In the game, each chapter presents a malleable structure that, as Ida, you have to navigate. You can twist knobs, shift stairs and alter the path of stone ledges, all accompanied by dulcet musical tones, creating your own “Ascending and Descending” Escher-inspired lithograph. The game can be complicated, but the design is evocative in its simplicity. Each structure feels as if it’s part of some grander whole, either reaching high above the clouds or dipping into the depths of an underworld untethered from anything resembling a physical world.

While Monument Valley doesn’t have box art in the traditional sense, the image being used to promote the game is suitably minimalistic and expressive. Ida stands atop a staircase that rises out of a depthless black, staring up at the world around her. The cool color palette, all varying shades of blue, hint at the serenity of playing as Ida, who remains calm and collected as she embarks on a journey that touches on heavy themes of identity and the cycle of life and death. At the heart of the image is the word “Explore—a fitting, if somewhat overwrought, one-word walkthrough for Monument Valley. This is no open world, though. Instead, we’re being asked to explore thoughts, feeling and reactions, to engage with the sound and art design of the game and attempt to get at the heart of our silent hero’s plight. After all, the box art design beckons us to explore, yet only gives us an empty void to stare into.
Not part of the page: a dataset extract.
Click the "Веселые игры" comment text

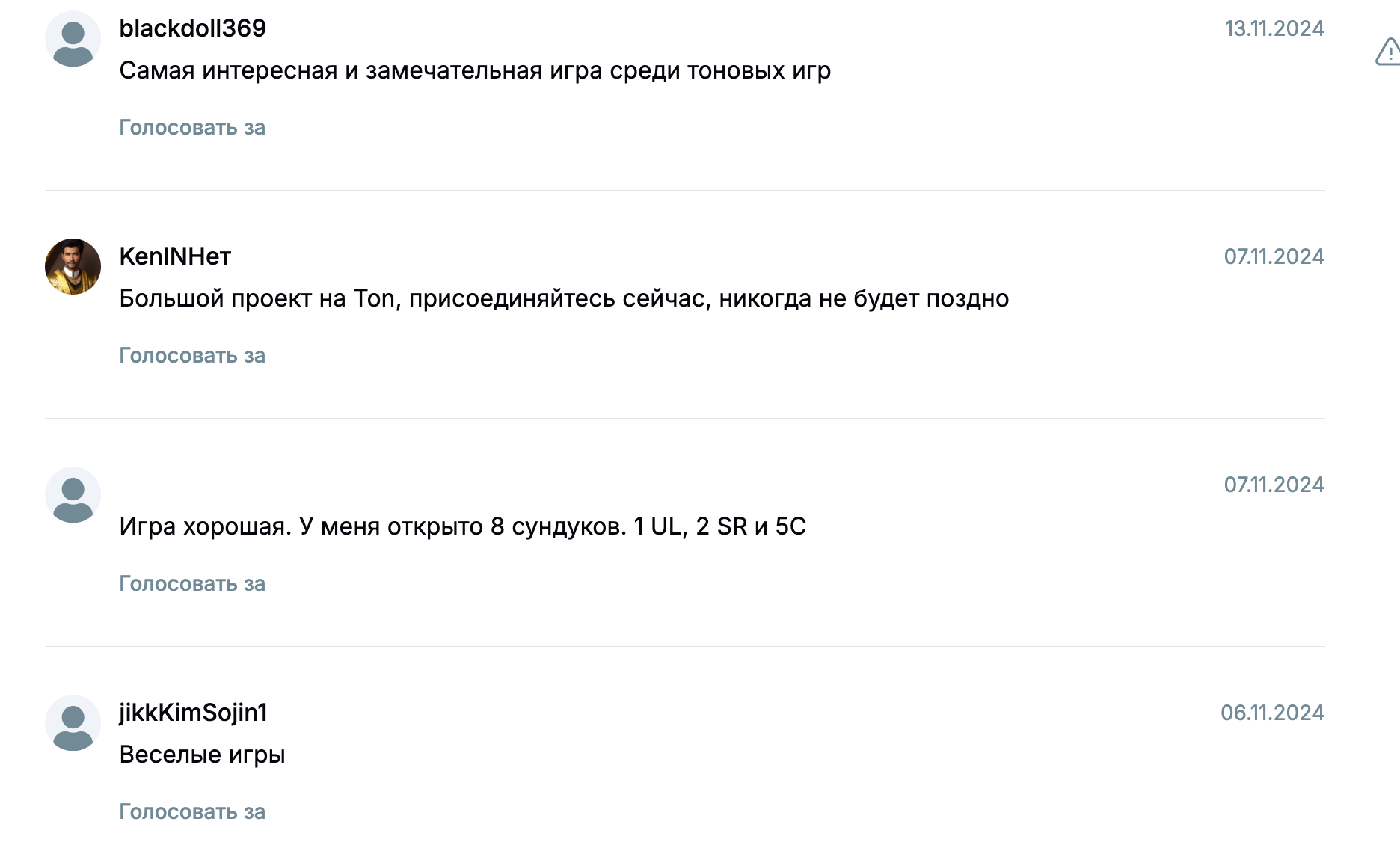(x=202, y=755)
The image, then, asks us to explore our connection to games with more depth and a wider range of understanding. By restricting the frame of the box art, giving us only an endless expanse and our main character, the design pushes us to move away from simplistic value ratings of games, where visual splendor often masks rudimentary, reductive thematic material. The design here is akin to walking through a dream, where the feeling of endless possibility and deeper meaning is contrasted by a deeply felt loneliness.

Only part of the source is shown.